*Exercise:*
Before copying, set aside the pictures; then restate exactly the lines from the one with "This screenshot has" through the last line of the records.

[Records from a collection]
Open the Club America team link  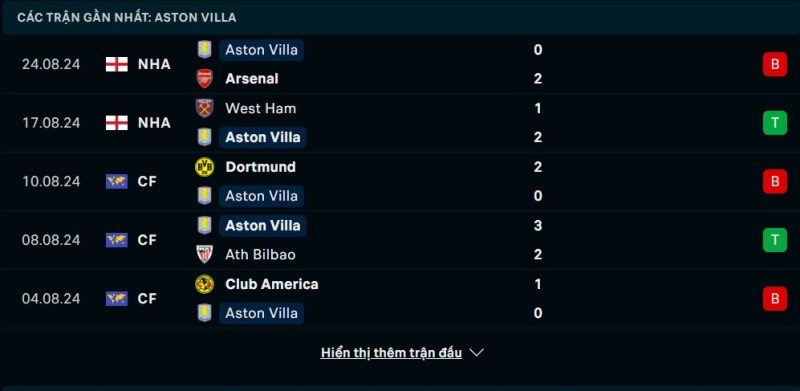pos(271,284)
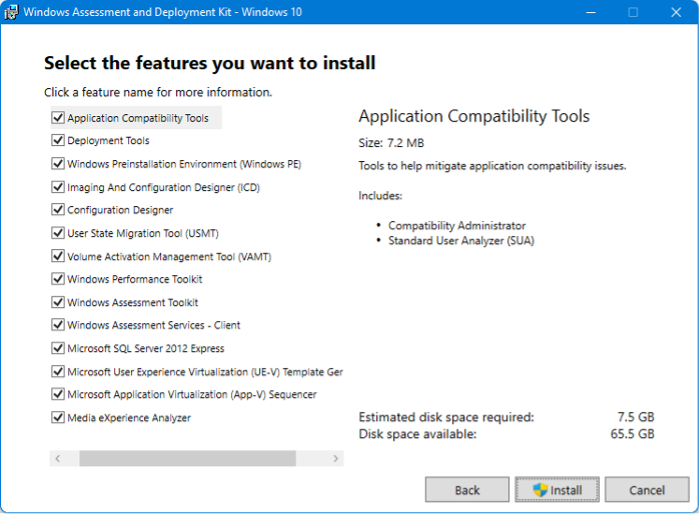Uncheck the Configuration Designer checkbox

[57, 210]
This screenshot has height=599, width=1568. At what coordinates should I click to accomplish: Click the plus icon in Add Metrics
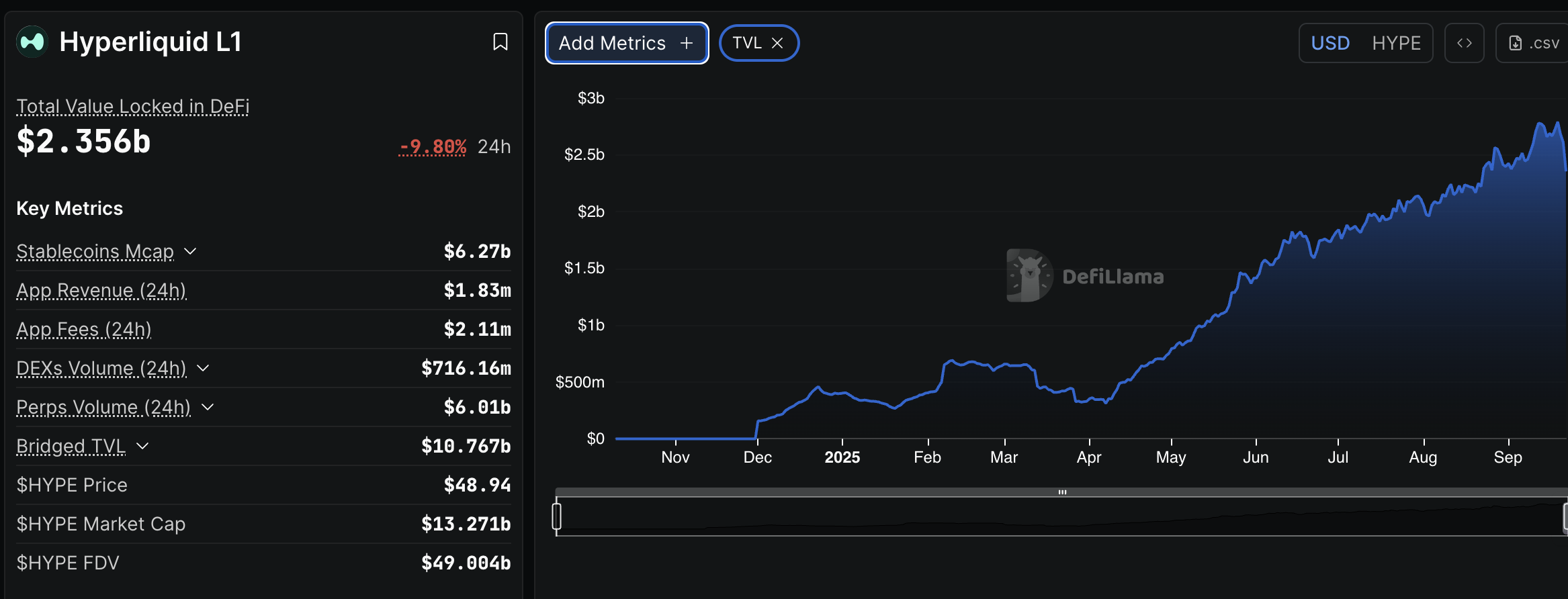(x=686, y=43)
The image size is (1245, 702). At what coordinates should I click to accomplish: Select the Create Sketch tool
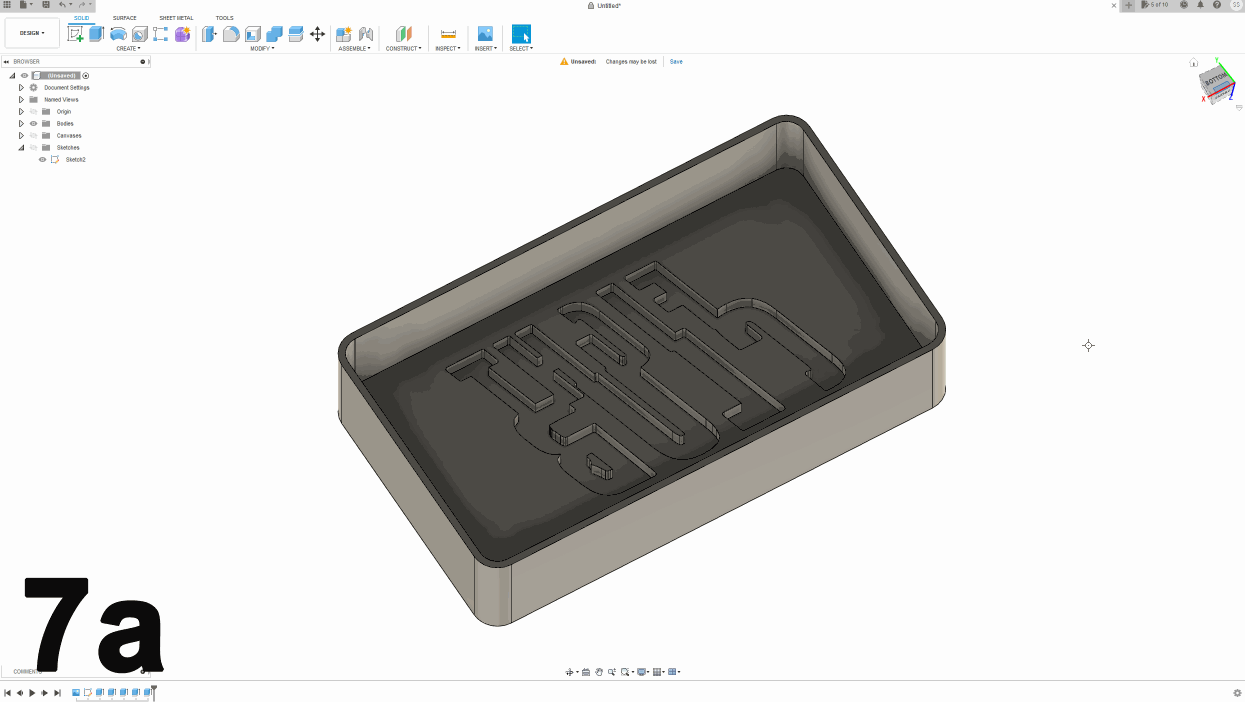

*Answer section:*
This screenshot has height=599, width=1568. At what coordinates should I click to accomplish: Click the plus icon in Add Metrics
(x=686, y=43)
The image size is (1245, 702). At what coordinates should I click to accomplish: Select the Create Sketch tool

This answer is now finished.